Using PBIS at home can help students maintain those expectations.
Family Involvement in School-wide PBIS
Schools implementing PBIS are typically eager to have participation from parents and families. So, get ready to get involved!
In the early stages of PBIS, schools will often send a letter discussing:
- “The Rules” or a set of simple expectations, developed by the school, to communicate what is expected of all students in all areas of the school.
- Rewards used to reinforce positive behavior.
- Consequences of choosing to go against the rules.
As parents, this letter provides you with a great tool! You can review the letter with your child so both of you understand what is expected at school. Ask your child, “Do you understand these rules? Do you think you can follow these rules at school?” This is also an opportunity to talk about your expectations at home. Consider posting the expectations on your refrigerator door and use them for reference. Don’t forget, you must inspect what you expect!
Get Involved in Your School’s PBIS Initiative
- Learn more about PBIS.
- Join the PBIS Leadership Team at your child’s school.

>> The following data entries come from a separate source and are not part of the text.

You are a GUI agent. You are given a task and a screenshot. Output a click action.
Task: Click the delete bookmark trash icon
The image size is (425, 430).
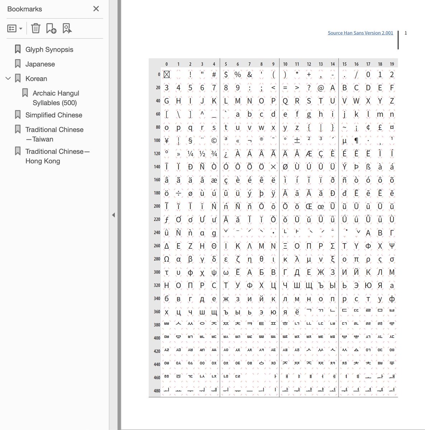[x=36, y=28]
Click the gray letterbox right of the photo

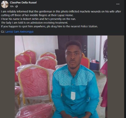click(x=116, y=77)
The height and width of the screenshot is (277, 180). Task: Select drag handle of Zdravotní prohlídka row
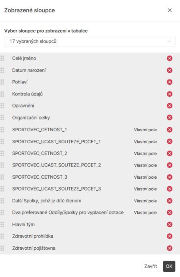(x=2, y=236)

- Review the PBIS materials sent home with your child.
- Learn “The Rules” that have been implemented at your child’s school and create consistency by enforcing them at home.
- Encourage other parents and family members to take an active role in PBIS.
- Share the PBIS successes from your family with your child’s PBIS leaders.
Expected Behavior at Home
Different homes may have different sets of expectations. Whatever you decide is right for your home, it is important to set the expectations and then follow through. To help you get started here are a few tips other families use:
Example #1 | Use positive wording
When misbehavior occurs offer positive alternatives instead of harsh criticism.
Negative Reaction Positive Alternative
Don’t run. Walk.
Stop yelling. Use your inside voice.
No playing catch inside. Play catch out in the yard.
Example #2 | Be a teacher
If you have to say no, give a reason why.
Scenario: While shopping your child asks you to buy him a toy. He already has toys and you are short on time. You tell your child “No, we cannot buy that toy today. You already have a toy in the car to play with on the way home.”
If your child accepts your answer make sure to compliment him.
Example #3 | Reward positive behavior
Use positive reinforcement to teach children what actions are accepted and desired. Rewards don’t need to cost a thing. Try sitting down with your child to find out what rewards would work best.
- Ask your child to make a list of the things they enjoy like going to the park or getting ice cream together. This will help you determine what they are motivated by.
- Create a special "reward" basket of toys that you already own, but they only get to play with when they have shown what was expected. You can do this with stickers as well to earn the basket of toys.
- Create a menu of rewards, such as special dinners, special desserts, computer time, game night, watching extra TV, extra book time, etc.
- Create celebration dances or songs.
- Create a system of recognition. If one of your expectations is that your child will do chores each week, create a board that lists each chore. When your child has completed a chore, use a sticker to mark it complete. At the end of the week, give a reward if all chores are complete. Consider choosing a reward from the list your child made of things they enjoy!